Temprano a la mañana siguiente, la Reina Rosa ya estaba usando su abrigo de piel y su cabello estaba trenzado en una sola trenza.

Ella se había bañado y vestía un simple pero elegante vestido verde.

Su abrigo era negro y llevaba puestos sus guantes.

Su esposo se giró en la cama y frunció el ceño al verla ya lista.

—¿Por qué estás levantada? —preguntó Rolando, sorprendiéndola.

—Cariño, deberías ir a la cama —ella dijo.

Ella le daba la espalda a la cama, así que él pudo arrastrarla por la cintura y acercarla hacia él.

Sus manos subieron hasta sus pechos y ella gimió de placer.

Él la giró para que lo mirara y luego comenzó a besar su cuello, la cima de su seno y deshacerse suavemente del encaje de su vestido.

—Rolando. —Ella dijo mientras se alejaba de él con desgano y muy suavemente.

Lo besó rápidamente en los labios y siguió arreglando su vestido.

—¿Qué pasó con Rolando? —él preguntó—. Rolando solo quiere unas cuantas caricias aquí y allá, no es mucho pedir.

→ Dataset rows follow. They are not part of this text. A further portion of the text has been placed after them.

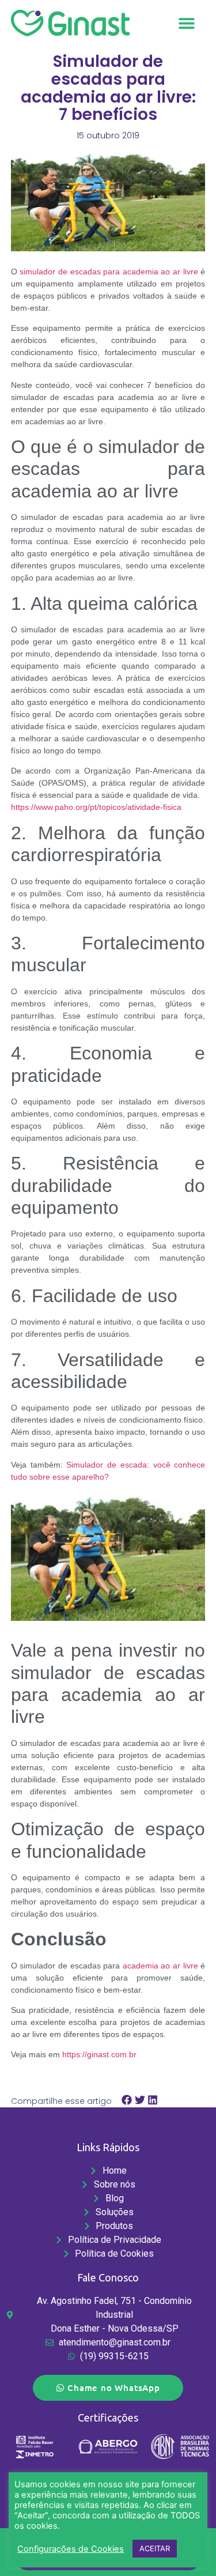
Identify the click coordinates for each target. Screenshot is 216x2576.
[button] (186, 23)
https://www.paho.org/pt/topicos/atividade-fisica (96, 807)
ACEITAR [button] (154, 2548)
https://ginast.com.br (99, 2054)
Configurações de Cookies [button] (70, 2549)
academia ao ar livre (160, 1965)
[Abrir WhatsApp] (187, 2546)
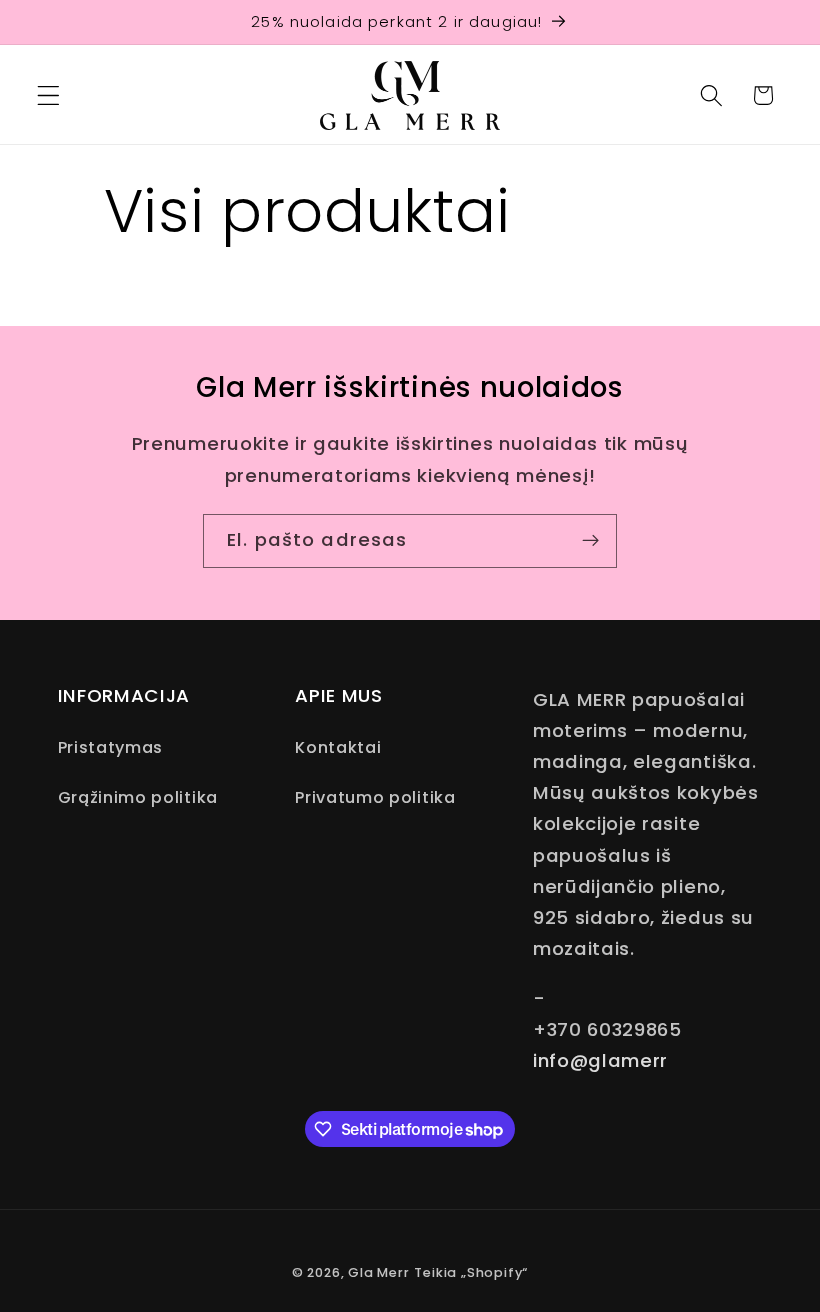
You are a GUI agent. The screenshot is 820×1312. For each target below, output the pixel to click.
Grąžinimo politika (138, 797)
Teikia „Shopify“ (471, 1272)
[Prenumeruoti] (590, 541)
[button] (48, 95)
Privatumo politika (375, 797)
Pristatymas (111, 747)
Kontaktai (338, 747)
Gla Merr (378, 1272)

—Vuelve a la cama, cariño. —Ella instó mientras se movía al otro extremo de la habitación para que él no volviera a ponerle las manos encima.

No estaba segura de si sería capaz de resistirlo si lo intentara de nuevo.

—Ya estoy despierto. No hay vuelta atrás. ¿Adónde vas tan temprano? —preguntó Rolando mientras bostezaba.

Él se sentó en la cama.

—Tengo que hacer algunas averiguaciones por mi cuenta. —Dijo Rosa—. Nada tan importante.

—¿Tan temprano? —preguntó él incrédulo.

Ella no respondió mientras se ponía sus pendientes.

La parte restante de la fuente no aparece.